▸ WHAT YOU HAVE TO DO: For this exercise, return exactly the lines of the material below that begin at the one with "Ταξιδιωτικά Νέα (14, 1696)" and stop after the one with "All Inclusive στην Τύνιδα από 790€ (52, 467)".

GIVEN DATA START

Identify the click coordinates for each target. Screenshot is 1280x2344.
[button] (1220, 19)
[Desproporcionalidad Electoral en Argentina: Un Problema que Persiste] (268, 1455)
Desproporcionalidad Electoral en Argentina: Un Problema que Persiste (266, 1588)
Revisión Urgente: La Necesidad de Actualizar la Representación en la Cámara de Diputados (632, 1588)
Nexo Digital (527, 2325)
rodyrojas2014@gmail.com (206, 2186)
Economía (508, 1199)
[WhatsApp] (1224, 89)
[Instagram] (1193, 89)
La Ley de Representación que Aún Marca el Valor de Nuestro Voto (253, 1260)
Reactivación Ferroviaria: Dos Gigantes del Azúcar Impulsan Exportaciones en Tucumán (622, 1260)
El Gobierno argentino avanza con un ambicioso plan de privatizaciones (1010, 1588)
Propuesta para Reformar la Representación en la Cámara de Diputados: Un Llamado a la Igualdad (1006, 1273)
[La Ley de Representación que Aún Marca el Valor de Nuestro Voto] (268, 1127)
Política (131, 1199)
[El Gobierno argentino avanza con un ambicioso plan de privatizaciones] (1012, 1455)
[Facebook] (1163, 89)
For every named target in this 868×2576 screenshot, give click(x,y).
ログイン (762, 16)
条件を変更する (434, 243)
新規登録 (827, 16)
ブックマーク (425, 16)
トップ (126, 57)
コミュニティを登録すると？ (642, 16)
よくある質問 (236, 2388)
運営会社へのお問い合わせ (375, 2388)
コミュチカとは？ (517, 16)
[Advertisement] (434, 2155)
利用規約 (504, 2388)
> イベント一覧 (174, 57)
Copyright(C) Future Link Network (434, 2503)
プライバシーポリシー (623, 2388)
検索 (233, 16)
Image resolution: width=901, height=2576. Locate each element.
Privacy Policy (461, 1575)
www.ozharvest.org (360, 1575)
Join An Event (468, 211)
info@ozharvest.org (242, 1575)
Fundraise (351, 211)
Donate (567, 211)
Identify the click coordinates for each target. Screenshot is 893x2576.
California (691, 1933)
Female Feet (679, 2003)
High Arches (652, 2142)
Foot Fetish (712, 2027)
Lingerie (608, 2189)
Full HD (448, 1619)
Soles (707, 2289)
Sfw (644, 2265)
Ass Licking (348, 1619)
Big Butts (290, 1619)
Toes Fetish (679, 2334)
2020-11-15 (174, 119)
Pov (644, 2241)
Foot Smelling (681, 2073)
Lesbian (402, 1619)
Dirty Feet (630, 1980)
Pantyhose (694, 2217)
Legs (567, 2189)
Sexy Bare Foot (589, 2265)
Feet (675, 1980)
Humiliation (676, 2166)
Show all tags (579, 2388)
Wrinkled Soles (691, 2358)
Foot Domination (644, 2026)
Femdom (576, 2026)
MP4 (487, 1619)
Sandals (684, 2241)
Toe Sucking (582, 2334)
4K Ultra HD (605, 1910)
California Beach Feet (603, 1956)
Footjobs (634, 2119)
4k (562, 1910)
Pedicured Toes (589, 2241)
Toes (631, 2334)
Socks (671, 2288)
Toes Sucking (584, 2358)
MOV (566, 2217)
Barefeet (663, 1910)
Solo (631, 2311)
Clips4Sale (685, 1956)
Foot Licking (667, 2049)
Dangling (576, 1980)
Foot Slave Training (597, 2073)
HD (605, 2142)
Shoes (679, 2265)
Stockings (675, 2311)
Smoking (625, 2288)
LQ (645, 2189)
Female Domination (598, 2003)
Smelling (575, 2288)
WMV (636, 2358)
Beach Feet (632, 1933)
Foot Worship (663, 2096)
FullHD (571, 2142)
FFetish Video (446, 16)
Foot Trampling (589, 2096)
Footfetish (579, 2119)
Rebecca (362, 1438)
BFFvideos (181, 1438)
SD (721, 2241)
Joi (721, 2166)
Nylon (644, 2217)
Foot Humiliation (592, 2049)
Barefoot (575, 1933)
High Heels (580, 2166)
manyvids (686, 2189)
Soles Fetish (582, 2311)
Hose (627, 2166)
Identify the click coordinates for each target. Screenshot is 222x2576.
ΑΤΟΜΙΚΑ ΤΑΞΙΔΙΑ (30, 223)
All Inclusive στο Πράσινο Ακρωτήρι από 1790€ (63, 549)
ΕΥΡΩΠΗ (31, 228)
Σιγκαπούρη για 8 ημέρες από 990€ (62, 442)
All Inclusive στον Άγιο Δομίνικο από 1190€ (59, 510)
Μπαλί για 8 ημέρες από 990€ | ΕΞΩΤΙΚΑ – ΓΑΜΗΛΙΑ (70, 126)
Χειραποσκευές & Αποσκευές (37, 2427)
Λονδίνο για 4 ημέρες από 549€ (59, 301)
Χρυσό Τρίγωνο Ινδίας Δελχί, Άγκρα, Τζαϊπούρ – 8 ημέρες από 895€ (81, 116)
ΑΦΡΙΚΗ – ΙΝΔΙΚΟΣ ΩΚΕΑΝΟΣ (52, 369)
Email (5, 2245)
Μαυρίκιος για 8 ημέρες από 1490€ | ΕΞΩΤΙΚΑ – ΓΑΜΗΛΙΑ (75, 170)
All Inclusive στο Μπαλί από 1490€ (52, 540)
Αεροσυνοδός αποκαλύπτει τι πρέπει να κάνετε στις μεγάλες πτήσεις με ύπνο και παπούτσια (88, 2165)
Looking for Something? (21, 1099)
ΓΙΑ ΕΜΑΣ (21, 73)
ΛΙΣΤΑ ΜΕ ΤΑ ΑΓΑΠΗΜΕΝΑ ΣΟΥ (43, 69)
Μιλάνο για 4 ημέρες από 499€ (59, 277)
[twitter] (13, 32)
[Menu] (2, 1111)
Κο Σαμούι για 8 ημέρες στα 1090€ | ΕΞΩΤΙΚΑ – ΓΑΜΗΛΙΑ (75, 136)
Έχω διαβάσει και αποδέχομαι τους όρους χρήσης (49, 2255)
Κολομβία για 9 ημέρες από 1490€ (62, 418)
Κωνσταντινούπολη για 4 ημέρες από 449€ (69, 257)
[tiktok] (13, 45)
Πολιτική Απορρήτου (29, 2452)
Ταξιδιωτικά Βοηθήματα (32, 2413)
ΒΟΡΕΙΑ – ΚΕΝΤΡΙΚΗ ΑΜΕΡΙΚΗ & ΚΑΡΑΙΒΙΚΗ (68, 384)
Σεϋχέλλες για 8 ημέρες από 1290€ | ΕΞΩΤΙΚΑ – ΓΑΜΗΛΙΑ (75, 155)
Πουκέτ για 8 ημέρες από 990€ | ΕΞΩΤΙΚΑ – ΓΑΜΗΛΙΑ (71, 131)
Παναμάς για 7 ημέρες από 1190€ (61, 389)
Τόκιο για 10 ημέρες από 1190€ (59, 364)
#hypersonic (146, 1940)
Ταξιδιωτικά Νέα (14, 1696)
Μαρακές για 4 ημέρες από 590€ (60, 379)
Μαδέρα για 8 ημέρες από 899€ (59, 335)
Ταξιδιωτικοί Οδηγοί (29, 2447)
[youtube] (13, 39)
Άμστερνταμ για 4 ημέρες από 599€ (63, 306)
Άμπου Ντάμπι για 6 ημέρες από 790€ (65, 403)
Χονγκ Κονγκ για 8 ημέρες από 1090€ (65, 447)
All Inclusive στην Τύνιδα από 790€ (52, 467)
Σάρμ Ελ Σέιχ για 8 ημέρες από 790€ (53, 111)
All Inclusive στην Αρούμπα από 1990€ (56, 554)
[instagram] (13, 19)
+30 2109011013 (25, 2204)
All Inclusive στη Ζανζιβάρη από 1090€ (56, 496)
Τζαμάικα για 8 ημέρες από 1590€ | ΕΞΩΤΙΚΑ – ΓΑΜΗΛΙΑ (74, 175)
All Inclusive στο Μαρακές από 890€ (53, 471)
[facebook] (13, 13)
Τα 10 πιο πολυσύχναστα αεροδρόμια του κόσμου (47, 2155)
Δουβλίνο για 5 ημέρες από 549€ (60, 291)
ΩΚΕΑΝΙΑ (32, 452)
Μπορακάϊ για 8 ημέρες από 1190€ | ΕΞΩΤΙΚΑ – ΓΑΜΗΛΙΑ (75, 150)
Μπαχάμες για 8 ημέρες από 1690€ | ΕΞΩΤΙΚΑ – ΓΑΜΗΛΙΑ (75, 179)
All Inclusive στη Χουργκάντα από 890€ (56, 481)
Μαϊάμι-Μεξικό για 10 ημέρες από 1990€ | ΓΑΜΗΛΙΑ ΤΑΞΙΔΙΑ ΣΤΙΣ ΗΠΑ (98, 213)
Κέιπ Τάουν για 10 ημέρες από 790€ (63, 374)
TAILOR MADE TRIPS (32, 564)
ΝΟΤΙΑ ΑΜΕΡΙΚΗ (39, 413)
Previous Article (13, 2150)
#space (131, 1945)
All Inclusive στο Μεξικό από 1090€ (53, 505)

GIVEN DATA END

▸ SOLUTION:
Ταξιδιωτικά Νέα (14, 1696)
Μαρακές για 4 ημέρες από 590€ (60, 379)
Μαδέρα για 8 ημέρες από 899€ (59, 335)
Ταξιδιωτικοί Οδηγοί (29, 2447)
[youtube] (13, 39)
Άμστερνταμ για 4 ημέρες από 599€ (63, 306)
Άμπου Ντάμπι για 6 ημέρες από 790€ (65, 403)
Χονγκ Κονγκ για 8 ημέρες από 1090€ (65, 447)
All Inclusive στην Τύνιδα από 790€ (52, 467)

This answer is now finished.